É pela evidência histórica, comprovada pelas fontes, pelos fatos e pelos cargos ocupados por essas mulheres que Mernissi desconstrói os discursos religiosos feitos por homens para obliterar o papel das mulheres no Islã, como coadjuvantes, pouco importantes ou relegadas ao confinamento e ao esquecimento. Mais do que escrever a história do Islã a partir do protagonismo feminino, a obra de Mernissi é uma grande contribuição para a escrita da história, seja ela de qualquer lugar, época ou religião. Mernissi defendia que se escrevesse sobre as mulheres na história e sobre a história das mulheres, mas sobretudo que as mulheres escrevessem a história porque, para ela, o maior equívoco foi permitir que a história, a memória, o coletivo e o espaço da produção do conhecimento fossem dominados por homens.

Benazir Bhutto foi destituída do cargo dois anos depois de eleita, sendo presa e exilada sob acusação de corrupção. Em 2007, em pré-campanha, foi assassinada. No Brasil, Dilma Rousseff sofreu impeachment em 2016, também acusada de corrupção, e o que não faltou em seu processo foram manifestações de machismo e misoginia, motivos que podem ser travestidos de tradição religiosa inventada ou de falsos discursos moralistas. Assim, o esquecimento e apagamento do papel das mulheres na história não são um problema de fé ou de religião, mas antes de um mundo que continua sendo comandado por homens e onde as mulheres ainda devem continuar lutando pela vida e para existir.

Finalmente, termino este prefácio contando um episódio ocorrido em minhas primeiras turmas de História da Ásia na Unifesp. Em uma aula, eu comentava algo sobre a questão das mulheres e o feminismo islâmico, quando uma aluna me perguntou, espantada: “Existe um feminismo islâmico?” e, quase incrédula, pediu que eu citasse algum nome. Automaticamente pensei em autoras muçulmanas publicadas no Brasil: Nawal El-Saadawi e evidentemente Fatima Mernissi, acrescentando que eram mulheres, muçulmanas, feministas, mas pouco lidas e pouco publicadas em nosso país.
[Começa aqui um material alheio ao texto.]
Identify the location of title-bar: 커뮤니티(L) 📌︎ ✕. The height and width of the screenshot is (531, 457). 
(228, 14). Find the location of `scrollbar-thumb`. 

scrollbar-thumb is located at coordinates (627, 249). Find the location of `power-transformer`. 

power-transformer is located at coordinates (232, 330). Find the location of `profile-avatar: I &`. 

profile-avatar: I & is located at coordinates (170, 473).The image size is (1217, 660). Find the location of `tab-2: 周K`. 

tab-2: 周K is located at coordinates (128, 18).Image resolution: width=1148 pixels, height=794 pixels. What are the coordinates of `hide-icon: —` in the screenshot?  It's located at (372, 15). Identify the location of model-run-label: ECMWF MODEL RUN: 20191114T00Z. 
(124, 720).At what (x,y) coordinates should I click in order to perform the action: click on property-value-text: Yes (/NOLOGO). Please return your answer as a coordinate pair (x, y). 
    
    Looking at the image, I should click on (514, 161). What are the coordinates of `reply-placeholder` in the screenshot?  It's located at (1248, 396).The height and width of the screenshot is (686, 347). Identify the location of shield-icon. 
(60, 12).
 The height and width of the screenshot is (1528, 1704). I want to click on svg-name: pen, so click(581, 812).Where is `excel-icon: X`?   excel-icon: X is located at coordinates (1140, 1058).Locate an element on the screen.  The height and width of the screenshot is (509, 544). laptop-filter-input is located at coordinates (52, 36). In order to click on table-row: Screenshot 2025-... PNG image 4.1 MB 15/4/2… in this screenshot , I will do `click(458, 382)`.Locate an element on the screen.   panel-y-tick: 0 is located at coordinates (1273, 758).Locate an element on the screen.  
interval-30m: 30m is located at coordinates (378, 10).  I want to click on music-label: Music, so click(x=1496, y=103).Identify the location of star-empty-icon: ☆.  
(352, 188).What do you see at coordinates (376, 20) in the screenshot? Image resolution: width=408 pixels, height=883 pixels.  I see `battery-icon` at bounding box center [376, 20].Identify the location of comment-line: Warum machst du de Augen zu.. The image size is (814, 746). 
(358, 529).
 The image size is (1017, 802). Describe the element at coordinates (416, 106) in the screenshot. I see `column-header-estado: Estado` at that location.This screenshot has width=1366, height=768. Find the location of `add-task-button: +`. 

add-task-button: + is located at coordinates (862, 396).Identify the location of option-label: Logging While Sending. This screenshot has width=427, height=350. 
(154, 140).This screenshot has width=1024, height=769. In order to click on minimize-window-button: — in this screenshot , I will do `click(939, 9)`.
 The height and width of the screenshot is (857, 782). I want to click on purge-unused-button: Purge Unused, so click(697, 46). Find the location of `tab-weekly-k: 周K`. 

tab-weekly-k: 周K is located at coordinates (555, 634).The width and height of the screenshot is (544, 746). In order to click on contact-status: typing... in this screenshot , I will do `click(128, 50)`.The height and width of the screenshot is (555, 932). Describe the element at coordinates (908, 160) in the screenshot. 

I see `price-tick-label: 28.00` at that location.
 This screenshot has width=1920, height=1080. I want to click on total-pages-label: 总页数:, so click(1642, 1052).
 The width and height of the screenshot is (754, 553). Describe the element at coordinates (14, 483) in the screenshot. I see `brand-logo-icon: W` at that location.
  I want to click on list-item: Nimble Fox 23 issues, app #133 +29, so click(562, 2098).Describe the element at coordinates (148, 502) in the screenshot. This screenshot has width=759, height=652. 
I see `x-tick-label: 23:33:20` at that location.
A publicação de Sultanas esquecidas poderá finalmente preencher um trecho no pontilhado dessa lacuna. Essa obra, traduzida para o português, permitirá às leitoras e aos leitores no Brasil conhecer sobre o feminismo islâmico — que existe! — e sobre Fatima Mernissi, que ajudou a construir esse movimento emancipatório como um importante legado para o papel das mulheres no Brasil, no Islã e no mundo.

Samira Osman

Samira Osman é professora de história da Ásia na Universidade Federal de São Paulo (Unifesp) e escreveu Imigração árabe no Brasil (Xamã).